Puer natus est nobis  

 At communion I'll play a piano improvisation of the German Chorale PUER NOBIS, a 15th century choral which gets its tune name from the incipit of the original Latin Christmas text, which was translated into German by the mid-sixteenth century as "Uns ist geborn ein Kindelein," and later in English as "Unto Us a Boy Is Born." But I am using it not for its connection to the Christmas season, but because our hymnal uses it with the Epiphany text found at hymn 124, "What star is this, with beam so bright, More lovely than the noonday light? ’Tis sent to announce a newborn king, Glad tidings of our God to bring."

The opening voluntary is an extended chorale fantasia on the German chorale Wie schön leuchtet der Morgenstern by Dieterich Buxtehude. Buxtehude composed a fantasy in several long sections, characterized by the use of different means, such as the use of rhetorical figures and the abundant use of repetitions and echo effects. The first section begins with the melody of the hymn played in the bass, with a subsequent shift to the soprano. A section in stylus phantasticus follows, with rapid succession of thirty-second notes and triplets .

After a very short richly decorated largo, the composition continues with a jig in 6/8, followed by an episode in fugue style. The work ends with exhibitions of new thematic material, in the form of fantasy. In the last four bars the score includes the use of the pedal board for the very first time.
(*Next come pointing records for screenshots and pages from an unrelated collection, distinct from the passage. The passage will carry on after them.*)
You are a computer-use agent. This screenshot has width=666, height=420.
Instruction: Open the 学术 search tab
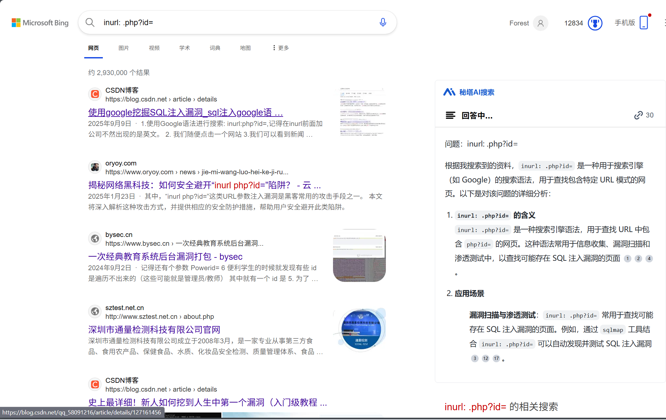pos(184,48)
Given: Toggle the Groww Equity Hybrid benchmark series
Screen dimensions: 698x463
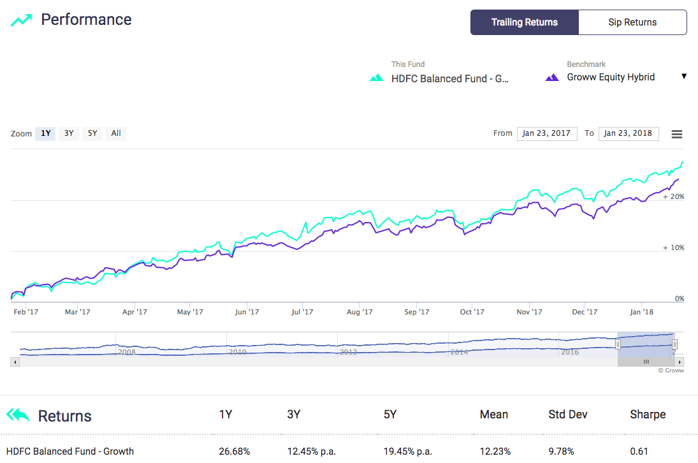Looking at the screenshot, I should 610,76.
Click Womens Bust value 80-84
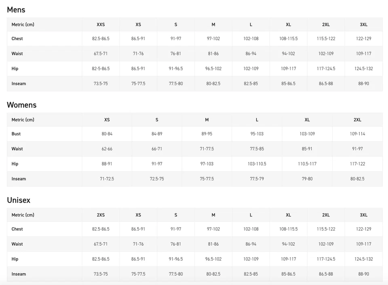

The Morgenstern mentioned in the first line (How bright appears the Morning Star, with mercy beaming from afar; the host of heav'en rejoices) may refer to the star of Bethlehem, but I think it points to Jesus, the Light of the world. Either way, it's entirely appropriate for the season.

The closing voluntary is another of Buxtehude's chorale settings, though much shorter than the fantasy on Wie schön leuchtet. "Lobt Gott, ihr Christen alle gleich" is a German Christmas carol from the 16th century.